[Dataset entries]
++++++++

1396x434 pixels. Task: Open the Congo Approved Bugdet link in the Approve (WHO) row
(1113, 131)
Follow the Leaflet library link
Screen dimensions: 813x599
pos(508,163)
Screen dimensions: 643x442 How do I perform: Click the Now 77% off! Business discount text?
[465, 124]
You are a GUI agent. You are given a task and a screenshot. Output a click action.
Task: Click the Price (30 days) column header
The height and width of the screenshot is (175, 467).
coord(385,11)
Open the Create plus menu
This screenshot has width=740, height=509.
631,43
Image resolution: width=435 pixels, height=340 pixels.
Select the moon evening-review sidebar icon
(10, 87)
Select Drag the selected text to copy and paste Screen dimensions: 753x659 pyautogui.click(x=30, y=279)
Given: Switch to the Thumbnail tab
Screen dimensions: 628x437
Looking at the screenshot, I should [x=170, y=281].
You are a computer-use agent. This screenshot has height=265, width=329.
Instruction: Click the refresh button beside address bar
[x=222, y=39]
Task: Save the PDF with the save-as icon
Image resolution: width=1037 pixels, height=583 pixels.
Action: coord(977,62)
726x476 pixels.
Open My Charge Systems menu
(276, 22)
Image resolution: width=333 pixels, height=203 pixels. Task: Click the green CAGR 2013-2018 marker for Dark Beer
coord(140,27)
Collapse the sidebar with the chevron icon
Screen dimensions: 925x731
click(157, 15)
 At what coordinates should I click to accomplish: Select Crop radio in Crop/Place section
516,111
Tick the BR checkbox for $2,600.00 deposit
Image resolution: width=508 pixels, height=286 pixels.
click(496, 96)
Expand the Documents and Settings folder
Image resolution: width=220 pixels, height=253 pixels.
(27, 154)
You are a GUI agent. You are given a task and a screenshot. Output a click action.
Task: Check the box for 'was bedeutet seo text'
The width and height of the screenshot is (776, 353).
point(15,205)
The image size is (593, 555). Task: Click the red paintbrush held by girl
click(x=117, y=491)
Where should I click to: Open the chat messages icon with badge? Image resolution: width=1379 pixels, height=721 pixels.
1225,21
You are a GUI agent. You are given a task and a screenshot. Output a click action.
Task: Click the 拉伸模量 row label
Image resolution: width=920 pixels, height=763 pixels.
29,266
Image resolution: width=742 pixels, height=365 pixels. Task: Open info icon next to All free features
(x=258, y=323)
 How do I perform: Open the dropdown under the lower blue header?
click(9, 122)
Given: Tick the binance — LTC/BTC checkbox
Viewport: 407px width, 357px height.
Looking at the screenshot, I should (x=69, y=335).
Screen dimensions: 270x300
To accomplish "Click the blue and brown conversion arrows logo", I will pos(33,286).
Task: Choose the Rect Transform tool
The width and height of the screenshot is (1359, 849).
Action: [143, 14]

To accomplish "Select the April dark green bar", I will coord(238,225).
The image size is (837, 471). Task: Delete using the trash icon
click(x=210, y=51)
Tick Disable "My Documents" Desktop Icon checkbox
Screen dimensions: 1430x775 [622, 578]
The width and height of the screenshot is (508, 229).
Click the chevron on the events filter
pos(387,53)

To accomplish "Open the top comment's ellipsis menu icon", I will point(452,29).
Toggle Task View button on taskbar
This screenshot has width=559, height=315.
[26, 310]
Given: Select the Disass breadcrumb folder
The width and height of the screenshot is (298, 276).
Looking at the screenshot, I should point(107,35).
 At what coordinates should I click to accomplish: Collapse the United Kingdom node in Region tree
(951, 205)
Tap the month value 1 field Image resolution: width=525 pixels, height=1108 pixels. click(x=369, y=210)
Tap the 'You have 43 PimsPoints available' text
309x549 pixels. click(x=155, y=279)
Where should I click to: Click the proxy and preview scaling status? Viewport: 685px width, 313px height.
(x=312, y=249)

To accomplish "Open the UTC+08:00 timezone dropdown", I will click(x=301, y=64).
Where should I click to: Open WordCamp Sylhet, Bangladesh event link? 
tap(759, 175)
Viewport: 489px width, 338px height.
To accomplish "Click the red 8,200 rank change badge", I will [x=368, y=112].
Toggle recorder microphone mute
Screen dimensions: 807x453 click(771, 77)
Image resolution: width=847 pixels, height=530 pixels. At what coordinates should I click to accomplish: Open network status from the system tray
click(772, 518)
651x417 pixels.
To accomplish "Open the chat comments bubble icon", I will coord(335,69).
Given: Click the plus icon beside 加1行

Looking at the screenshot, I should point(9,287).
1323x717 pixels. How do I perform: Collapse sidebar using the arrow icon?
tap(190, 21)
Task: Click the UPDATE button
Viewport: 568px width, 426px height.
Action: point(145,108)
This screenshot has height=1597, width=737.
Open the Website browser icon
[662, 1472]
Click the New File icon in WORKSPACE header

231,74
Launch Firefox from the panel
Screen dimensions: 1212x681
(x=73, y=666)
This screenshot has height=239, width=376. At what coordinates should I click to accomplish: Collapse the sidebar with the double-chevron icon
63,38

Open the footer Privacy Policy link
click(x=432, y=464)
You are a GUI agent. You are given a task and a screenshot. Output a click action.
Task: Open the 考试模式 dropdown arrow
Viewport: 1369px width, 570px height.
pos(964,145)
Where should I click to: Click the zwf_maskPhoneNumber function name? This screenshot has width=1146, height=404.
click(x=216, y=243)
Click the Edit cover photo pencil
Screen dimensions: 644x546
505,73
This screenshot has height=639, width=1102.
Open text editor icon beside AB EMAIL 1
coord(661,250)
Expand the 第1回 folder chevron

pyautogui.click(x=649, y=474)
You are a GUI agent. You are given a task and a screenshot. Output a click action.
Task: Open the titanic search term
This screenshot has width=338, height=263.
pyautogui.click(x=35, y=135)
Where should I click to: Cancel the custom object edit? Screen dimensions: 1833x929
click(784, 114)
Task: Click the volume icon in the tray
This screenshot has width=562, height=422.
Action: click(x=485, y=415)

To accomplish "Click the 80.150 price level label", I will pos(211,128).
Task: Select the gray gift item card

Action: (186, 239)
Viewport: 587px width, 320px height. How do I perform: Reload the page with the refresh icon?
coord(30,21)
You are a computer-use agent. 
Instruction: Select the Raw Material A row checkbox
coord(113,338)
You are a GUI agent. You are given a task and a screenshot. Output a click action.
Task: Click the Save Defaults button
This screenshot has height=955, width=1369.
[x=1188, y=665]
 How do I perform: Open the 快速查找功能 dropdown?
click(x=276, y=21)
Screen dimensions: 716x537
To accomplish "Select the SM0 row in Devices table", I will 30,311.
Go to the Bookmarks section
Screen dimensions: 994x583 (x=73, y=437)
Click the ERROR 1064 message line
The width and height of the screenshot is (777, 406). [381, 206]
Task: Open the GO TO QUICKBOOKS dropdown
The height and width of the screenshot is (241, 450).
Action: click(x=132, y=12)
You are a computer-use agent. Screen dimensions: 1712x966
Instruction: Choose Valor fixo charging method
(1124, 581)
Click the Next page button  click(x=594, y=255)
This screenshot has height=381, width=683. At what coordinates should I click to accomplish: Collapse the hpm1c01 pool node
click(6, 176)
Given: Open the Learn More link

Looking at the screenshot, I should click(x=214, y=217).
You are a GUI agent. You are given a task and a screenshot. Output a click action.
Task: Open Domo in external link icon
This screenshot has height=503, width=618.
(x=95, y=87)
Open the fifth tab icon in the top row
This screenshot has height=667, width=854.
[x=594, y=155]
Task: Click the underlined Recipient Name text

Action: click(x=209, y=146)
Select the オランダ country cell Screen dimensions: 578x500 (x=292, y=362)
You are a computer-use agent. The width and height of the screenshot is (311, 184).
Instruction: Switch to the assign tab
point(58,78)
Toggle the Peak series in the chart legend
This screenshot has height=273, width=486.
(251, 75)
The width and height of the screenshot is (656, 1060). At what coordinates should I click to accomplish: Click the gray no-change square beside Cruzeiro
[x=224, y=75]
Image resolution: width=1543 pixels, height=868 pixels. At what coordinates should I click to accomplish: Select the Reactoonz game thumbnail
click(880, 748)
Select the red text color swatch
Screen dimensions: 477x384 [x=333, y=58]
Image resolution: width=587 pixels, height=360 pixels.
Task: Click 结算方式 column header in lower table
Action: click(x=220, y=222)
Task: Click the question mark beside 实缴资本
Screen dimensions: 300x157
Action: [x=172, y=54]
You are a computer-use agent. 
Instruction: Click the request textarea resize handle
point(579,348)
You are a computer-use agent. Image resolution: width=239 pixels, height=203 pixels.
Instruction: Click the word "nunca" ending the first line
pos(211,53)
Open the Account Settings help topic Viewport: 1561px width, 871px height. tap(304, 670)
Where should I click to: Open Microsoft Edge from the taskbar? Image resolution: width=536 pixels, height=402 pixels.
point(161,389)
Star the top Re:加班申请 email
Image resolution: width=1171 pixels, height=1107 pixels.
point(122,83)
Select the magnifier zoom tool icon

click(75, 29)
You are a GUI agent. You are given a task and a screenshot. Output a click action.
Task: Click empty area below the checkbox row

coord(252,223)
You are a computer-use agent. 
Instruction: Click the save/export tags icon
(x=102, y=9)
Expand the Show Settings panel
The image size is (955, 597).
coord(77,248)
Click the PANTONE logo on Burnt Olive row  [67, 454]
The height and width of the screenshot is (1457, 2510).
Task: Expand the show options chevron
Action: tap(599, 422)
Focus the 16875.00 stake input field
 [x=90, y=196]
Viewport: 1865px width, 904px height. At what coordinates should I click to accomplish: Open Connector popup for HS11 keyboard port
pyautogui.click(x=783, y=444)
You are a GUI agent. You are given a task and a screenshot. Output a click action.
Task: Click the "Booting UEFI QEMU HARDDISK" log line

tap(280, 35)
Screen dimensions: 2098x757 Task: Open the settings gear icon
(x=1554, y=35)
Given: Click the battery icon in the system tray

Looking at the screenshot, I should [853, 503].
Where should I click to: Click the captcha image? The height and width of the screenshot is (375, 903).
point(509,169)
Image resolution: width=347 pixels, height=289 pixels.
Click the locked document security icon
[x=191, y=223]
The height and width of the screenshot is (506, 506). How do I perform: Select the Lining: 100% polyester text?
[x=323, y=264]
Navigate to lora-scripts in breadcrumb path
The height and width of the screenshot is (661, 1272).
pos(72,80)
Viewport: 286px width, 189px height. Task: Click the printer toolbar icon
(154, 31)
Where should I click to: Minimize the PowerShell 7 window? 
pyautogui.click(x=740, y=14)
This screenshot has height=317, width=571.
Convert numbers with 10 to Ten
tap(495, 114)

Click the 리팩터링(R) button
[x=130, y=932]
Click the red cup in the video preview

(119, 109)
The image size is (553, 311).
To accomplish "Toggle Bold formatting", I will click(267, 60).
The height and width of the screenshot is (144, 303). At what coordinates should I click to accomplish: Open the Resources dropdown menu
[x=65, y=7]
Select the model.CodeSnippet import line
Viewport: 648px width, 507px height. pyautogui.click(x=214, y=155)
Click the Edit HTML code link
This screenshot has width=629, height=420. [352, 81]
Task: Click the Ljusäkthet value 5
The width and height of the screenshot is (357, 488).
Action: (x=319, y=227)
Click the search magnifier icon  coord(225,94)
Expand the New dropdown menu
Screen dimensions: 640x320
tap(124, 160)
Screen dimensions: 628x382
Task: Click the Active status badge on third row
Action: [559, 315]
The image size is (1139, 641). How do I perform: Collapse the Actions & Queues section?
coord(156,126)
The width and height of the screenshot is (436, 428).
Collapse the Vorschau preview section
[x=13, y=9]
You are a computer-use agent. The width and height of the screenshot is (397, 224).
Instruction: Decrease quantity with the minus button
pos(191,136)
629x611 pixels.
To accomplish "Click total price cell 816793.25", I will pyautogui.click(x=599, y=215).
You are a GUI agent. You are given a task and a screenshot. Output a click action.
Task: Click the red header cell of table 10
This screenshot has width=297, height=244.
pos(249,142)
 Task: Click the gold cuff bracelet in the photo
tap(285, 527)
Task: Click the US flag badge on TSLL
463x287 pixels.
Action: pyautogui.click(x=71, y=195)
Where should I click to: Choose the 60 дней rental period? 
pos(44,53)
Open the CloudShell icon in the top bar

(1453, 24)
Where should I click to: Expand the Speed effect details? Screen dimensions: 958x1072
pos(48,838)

++++++++

### How to complete this task
The records above should be printed exactly, please, from the first line through the line containing "Task: Click the Price (30 days) column header", with both ends kept and nothing past it.

### Result
1396x434 pixels. Task: Open the Congo Approved Bugdet link in the Approve (WHO) row
(1113, 131)
Follow the Leaflet library link
Screen dimensions: 813x599
pos(508,163)
Screen dimensions: 643x442 How do I perform: Click the Now 77% off! Business discount text?
[465, 124]
You are a GUI agent. You are given a task and a screenshot. Output a click action.
Task: Click the Price (30 days) column header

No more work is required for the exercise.